[Exercise instructions] Please find every line in the entries that contains the string "should", treating uppercase and lowercase as different, and copy each of those lines.

[Data extract]
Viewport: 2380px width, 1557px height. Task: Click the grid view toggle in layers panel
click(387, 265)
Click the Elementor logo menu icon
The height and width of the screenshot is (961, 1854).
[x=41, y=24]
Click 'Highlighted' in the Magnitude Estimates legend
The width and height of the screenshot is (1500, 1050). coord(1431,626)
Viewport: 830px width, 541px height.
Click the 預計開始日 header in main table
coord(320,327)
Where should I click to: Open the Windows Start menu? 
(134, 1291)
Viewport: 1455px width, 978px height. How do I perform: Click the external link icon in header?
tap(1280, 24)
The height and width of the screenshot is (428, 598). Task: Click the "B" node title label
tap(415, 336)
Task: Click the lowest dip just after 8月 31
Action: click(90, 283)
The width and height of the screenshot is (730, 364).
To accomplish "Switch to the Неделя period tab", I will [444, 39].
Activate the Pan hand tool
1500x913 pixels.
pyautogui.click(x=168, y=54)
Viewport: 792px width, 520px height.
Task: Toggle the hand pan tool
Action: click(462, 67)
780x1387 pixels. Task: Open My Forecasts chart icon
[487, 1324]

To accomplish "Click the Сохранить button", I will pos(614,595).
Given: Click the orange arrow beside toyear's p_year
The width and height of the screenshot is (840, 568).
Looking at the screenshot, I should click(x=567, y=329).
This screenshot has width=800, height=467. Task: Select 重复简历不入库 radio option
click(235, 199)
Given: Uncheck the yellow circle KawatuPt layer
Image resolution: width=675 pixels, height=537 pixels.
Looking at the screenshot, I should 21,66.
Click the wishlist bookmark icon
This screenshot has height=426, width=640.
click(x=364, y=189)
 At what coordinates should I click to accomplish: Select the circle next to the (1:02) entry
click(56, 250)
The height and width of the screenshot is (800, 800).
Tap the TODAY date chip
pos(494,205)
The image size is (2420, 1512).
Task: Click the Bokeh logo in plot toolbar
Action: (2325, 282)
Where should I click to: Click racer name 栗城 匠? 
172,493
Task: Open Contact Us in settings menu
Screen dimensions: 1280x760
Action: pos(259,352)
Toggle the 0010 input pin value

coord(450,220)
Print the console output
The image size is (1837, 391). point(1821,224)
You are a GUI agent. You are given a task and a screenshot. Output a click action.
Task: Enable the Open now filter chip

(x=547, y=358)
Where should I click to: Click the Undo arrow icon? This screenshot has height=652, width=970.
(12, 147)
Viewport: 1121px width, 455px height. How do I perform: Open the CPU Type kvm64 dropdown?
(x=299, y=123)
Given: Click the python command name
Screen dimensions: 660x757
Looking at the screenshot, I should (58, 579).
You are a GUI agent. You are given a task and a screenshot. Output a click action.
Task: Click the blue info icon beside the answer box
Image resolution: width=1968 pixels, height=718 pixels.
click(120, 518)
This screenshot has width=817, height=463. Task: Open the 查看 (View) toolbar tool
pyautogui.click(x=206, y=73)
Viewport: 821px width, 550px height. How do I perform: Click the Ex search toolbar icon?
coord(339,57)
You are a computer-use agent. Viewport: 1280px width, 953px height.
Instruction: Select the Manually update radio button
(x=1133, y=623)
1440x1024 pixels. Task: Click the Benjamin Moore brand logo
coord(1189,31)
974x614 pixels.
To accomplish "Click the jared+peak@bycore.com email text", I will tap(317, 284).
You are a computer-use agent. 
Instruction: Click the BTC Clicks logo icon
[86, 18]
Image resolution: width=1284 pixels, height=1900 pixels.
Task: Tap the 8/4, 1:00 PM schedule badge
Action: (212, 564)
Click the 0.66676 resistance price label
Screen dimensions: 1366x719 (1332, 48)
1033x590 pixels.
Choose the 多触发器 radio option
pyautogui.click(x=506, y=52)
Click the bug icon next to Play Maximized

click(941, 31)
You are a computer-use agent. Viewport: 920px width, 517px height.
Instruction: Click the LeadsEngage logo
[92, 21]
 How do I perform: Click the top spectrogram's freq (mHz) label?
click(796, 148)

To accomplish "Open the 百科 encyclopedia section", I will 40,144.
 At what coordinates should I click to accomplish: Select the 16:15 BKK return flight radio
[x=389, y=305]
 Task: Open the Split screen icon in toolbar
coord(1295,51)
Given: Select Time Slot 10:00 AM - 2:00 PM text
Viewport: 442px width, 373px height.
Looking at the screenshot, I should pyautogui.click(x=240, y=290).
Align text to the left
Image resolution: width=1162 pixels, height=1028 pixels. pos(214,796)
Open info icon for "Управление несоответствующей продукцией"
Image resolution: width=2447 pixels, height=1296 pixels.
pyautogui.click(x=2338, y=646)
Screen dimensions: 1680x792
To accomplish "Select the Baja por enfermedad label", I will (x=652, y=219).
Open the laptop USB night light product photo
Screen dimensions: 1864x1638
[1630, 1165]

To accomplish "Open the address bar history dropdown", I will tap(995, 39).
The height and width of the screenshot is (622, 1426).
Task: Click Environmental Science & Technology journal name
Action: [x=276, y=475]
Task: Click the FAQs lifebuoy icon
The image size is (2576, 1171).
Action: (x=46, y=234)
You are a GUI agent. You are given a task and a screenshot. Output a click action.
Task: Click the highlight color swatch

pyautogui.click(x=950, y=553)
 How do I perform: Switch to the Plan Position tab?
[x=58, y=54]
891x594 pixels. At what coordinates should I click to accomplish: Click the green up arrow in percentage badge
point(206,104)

[Response to the exercise]
Where should I click to: Open the Windows Start menu? 
Looking at the screenshot, I should click(x=567, y=329).
Looking at the screenshot, I should 21,66.
 At what coordinates should I click to accomplish: Select the circle next to the (1:02) entry
Where should I click to: Click racer name 栗城 匠? 
Where should I click to: Click the Undo arrow icon? This screenshot has height=652, width=970.
Looking at the screenshot, I should (58, 579).
 At what coordinates should I click to accomplish: Select the 16:15 BKK return flight radio
Looking at the screenshot, I should pyautogui.click(x=240, y=290).
891x594 pixels. At what coordinates should I click to accomplish: Click the green up arrow in percentage badge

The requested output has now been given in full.